**PROBLEM DESCRIPTION**: Transcribe the entries below exactly.

_____

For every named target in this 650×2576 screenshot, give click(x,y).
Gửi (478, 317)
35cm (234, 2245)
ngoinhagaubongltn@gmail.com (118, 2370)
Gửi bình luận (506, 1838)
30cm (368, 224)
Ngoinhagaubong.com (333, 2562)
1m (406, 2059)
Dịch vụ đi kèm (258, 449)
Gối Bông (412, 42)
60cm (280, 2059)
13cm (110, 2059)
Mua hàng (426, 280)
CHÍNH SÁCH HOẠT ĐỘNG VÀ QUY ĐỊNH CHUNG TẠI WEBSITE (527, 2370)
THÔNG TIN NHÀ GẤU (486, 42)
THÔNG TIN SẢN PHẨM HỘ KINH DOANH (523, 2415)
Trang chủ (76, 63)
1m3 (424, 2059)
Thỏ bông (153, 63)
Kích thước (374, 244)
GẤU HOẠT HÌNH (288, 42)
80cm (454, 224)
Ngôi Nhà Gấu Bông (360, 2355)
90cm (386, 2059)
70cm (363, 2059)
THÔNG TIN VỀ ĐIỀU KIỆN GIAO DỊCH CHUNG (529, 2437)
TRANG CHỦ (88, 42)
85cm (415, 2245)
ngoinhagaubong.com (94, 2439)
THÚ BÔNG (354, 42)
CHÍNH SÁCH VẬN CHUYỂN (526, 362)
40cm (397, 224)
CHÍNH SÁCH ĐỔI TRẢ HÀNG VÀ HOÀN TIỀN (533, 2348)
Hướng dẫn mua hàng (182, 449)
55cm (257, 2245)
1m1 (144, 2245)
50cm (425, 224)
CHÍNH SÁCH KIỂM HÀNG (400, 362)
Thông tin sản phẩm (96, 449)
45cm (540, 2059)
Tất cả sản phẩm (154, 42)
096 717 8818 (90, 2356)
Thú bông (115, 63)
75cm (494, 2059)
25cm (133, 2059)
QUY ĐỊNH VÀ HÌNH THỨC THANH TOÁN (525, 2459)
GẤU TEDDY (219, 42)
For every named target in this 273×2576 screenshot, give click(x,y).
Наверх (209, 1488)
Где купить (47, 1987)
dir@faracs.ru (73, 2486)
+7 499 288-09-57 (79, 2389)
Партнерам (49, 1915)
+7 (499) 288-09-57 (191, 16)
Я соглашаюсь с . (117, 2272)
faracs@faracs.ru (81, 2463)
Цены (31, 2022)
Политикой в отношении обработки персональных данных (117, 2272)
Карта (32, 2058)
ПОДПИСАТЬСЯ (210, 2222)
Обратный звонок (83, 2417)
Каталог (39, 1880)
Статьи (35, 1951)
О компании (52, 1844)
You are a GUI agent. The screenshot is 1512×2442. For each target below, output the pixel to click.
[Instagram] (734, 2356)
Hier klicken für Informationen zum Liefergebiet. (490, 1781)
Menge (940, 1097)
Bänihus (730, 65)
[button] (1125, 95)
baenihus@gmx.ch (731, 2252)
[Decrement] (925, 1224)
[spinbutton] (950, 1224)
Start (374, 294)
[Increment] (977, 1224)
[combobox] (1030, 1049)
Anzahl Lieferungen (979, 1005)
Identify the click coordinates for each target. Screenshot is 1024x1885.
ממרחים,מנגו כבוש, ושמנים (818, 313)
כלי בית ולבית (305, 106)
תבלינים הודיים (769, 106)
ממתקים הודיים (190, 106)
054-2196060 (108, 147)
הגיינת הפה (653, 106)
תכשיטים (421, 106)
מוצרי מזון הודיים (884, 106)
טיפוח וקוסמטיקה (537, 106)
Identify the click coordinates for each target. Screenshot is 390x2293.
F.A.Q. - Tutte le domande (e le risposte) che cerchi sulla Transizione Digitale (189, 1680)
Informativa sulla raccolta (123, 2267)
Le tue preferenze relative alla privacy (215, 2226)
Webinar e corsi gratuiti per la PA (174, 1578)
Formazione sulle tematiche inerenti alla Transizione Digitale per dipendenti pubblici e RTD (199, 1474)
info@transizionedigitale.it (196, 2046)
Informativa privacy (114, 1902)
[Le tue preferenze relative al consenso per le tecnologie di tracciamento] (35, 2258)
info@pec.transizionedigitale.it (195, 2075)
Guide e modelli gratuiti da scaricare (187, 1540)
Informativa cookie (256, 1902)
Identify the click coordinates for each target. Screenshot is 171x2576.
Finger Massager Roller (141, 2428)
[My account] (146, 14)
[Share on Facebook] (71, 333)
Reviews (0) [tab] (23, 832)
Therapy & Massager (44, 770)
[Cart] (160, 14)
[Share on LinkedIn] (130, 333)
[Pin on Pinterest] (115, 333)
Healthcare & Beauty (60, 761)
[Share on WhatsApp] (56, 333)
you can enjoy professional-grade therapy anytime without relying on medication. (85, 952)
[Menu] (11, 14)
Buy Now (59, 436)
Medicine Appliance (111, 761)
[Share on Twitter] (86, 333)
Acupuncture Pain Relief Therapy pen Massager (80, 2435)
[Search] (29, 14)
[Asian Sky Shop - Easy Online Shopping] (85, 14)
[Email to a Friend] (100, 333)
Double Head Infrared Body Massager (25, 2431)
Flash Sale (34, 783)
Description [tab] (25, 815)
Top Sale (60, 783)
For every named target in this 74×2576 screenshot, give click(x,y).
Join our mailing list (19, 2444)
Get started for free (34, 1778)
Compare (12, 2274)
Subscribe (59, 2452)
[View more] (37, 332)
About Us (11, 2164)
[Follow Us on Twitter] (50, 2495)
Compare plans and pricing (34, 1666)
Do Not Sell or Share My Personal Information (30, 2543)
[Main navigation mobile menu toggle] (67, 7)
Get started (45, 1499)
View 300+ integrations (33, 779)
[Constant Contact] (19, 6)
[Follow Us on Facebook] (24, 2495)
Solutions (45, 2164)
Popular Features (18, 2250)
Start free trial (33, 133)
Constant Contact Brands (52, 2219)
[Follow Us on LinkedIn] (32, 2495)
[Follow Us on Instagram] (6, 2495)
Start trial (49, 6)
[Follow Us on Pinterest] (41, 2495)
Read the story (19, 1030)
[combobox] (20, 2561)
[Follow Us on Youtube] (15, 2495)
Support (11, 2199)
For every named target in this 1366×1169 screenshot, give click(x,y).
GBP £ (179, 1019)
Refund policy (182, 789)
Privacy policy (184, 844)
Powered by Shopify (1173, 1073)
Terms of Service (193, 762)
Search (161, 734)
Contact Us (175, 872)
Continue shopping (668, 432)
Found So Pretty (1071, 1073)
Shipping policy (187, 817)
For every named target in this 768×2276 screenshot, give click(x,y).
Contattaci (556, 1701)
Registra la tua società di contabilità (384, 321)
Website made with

_____

**OUTPUT FOR THIS EXERCISE**:
For every named target in this 650×2576 screenshot, give click(x,y).
Gửi (478, 317)
35cm (234, 2245)
ngoinhagaubongltn@gmail.com (118, 2370)
Gửi bình luận (506, 1838)
30cm (368, 224)
Ngoinhagaubong.com (333, 2562)
1m (406, 2059)
Dịch vụ đi kèm (258, 449)
Gối Bông (412, 42)
60cm (280, 2059)
13cm (110, 2059)
Mua hàng (426, 280)
CHÍNH SÁCH HOẠT ĐỘNG VÀ QUY ĐỊNH CHUNG TẠI WEBSITE (527, 2370)
THÔNG TIN NHÀ GẤU (486, 42)
THÔNG TIN SẢN PHẨM HỘ KINH DOANH (523, 2415)
Trang chủ (76, 63)
1m3 (424, 2059)
Thỏ bông (153, 63)
Kích thước (374, 244)
GẤU HOẠT HÌNH (288, 42)
80cm (454, 224)
Ngôi Nhà Gấu Bông (360, 2355)
90cm (386, 2059)
70cm (363, 2059)
THÔNG TIN VỀ ĐIỀU KIỆN GIAO DỊCH CHUNG (529, 2437)
TRANG CHỦ (88, 42)
85cm (415, 2245)
ngoinhagaubong.com (94, 2439)
THÚ BÔNG (354, 42)
CHÍNH SÁCH VẬN CHUYỂN (526, 362)
40cm (397, 224)
CHÍNH SÁCH ĐỔI TRẢ HÀNG VÀ HOÀN TIỀN (533, 2348)
Hướng dẫn mua hàng (182, 449)
55cm (257, 2245)
1m1 (144, 2245)
50cm (425, 224)
CHÍNH SÁCH KIỂM HÀNG (400, 362)
Thông tin sản phẩm (96, 449)
45cm (540, 2059)
Tất cả sản phẩm (154, 42)
096 717 8818 (90, 2356)
Thú bông (115, 63)
75cm (494, 2059)
25cm (133, 2059)
QUY ĐỊNH VÀ HÌNH THỨC THANH TOÁN (525, 2459)
GẤU TEDDY (219, 42)
For every named target in this 273×2576 screenshot, give click(x,y).
Наверх (209, 1488)
Где купить (47, 1987)
dir@faracs.ru (73, 2486)
+7 499 288-09-57 (79, 2389)
Партнерам (49, 1915)
+7 (499) 288-09-57 (191, 16)
Я соглашаюсь с . (117, 2272)
faracs@faracs.ru (81, 2463)
Цены (31, 2022)
Политикой в отношении обработки персональных данных (117, 2272)
Карта (32, 2058)
ПОДПИСАТЬСЯ (210, 2222)
Обратный звонок (83, 2417)
Каталог (39, 1880)
Статьи (35, 1951)
О компании (52, 1844)
You are a GUI agent. The screenshot is 1512×2442. For each target below, output the pixel to click.
[Instagram] (734, 2356)
Hier klicken für Informationen zum Liefergebiet. (490, 1781)
Menge (940, 1097)
Bänihus (730, 65)
[button] (1125, 95)
baenihus@gmx.ch (731, 2252)
[Decrement] (925, 1224)
[spinbutton] (950, 1224)
Start (374, 294)
[Increment] (977, 1224)
[combobox] (1030, 1049)
Anzahl Lieferungen (979, 1005)
Identify the click coordinates for each target. Screenshot is 1024x1885.
ממרחים,מנגו כבוש, ושמנים (818, 313)
כלי בית ולבית (305, 106)
תבלינים הודיים (769, 106)
ממתקים הודיים (190, 106)
054-2196060 (108, 147)
הגיינת הפה (653, 106)
תכשיטים (421, 106)
מוצרי מזון הודיים (884, 106)
טיפוח וקוסמטיקה (537, 106)
Identify the click coordinates for each target. Screenshot is 390x2293.
F.A.Q. - Tutte le domande (e le risposte) che cerchi sulla Transizione Digitale (189, 1680)
Informativa sulla raccolta (123, 2267)
Le tue preferenze relative alla privacy (215, 2226)
Webinar e corsi gratuiti per la PA (174, 1578)
Formazione sulle tematiche inerenti alla Transizione Digitale per dipendenti pubblici e RTD (199, 1474)
info@transizionedigitale.it (196, 2046)
Informativa privacy (114, 1902)
[Le tue preferenze relative al consenso per le tecnologie di tracciamento] (35, 2258)
info@pec.transizionedigitale.it (195, 2075)
Guide e modelli gratuiti da scaricare (187, 1540)
Informativa cookie (256, 1902)
Identify the click coordinates for each target. Screenshot is 171x2576.
Finger Massager Roller (141, 2428)
[My account] (146, 14)
[Share on Facebook] (71, 333)
Reviews (0) [tab] (23, 832)
Therapy & Massager (44, 770)
[Cart] (160, 14)
[Share on LinkedIn] (130, 333)
[Pin on Pinterest] (115, 333)
Healthcare & Beauty (60, 761)
[Share on WhatsApp] (56, 333)
you can enjoy professional-grade therapy anytime without relying on medication. (85, 952)
[Menu] (11, 14)
Buy Now (59, 436)
Medicine Appliance (111, 761)
[Share on Twitter] (86, 333)
Acupuncture Pain Relief Therapy pen Massager (80, 2435)
[Search] (29, 14)
[Asian Sky Shop - Easy Online Shopping] (85, 14)
[Email to a Friend] (100, 333)
Double Head Infrared Body Massager (25, 2431)
Flash Sale (34, 783)
Description [tab] (25, 815)
Top Sale (60, 783)
For every named target in this 74×2576 screenshot, give click(x,y).
Join our mailing list (19, 2444)
Get started for free (34, 1778)
Compare (12, 2274)
Subscribe (59, 2452)
[View more] (37, 332)
About Us (11, 2164)
[Follow Us on Twitter] (50, 2495)
Compare plans and pricing (34, 1666)
Do Not Sell or Share My Personal Information (30, 2543)
[Main navigation mobile menu toggle] (67, 7)
Get started (45, 1499)
View 300+ integrations (33, 779)
[Constant Contact] (19, 6)
[Follow Us on Facebook] (24, 2495)
Solutions (45, 2164)
Popular Features (18, 2250)
Start free trial (33, 133)
Constant Contact Brands (52, 2219)
[Follow Us on LinkedIn] (32, 2495)
[Follow Us on Instagram] (6, 2495)
Start trial (49, 6)
[Follow Us on Pinterest] (41, 2495)
Read the story (19, 1030)
[combobox] (20, 2561)
[Follow Us on Youtube] (15, 2495)
Support (11, 2199)
For every named target in this 1366×1169 screenshot, give click(x,y).
GBP £ (179, 1019)
Refund policy (182, 789)
Privacy policy (184, 844)
Powered by Shopify (1173, 1073)
Terms of Service (193, 762)
Search (161, 734)
Contact Us (175, 872)
Continue shopping (668, 432)
Found So Pretty (1071, 1073)
Shipping policy (187, 817)
For every named target in this 768×2276 screenshot, give click(x,y).
Contattaci (556, 1701)
Registra la tua società di contabilità (384, 321)
Website made with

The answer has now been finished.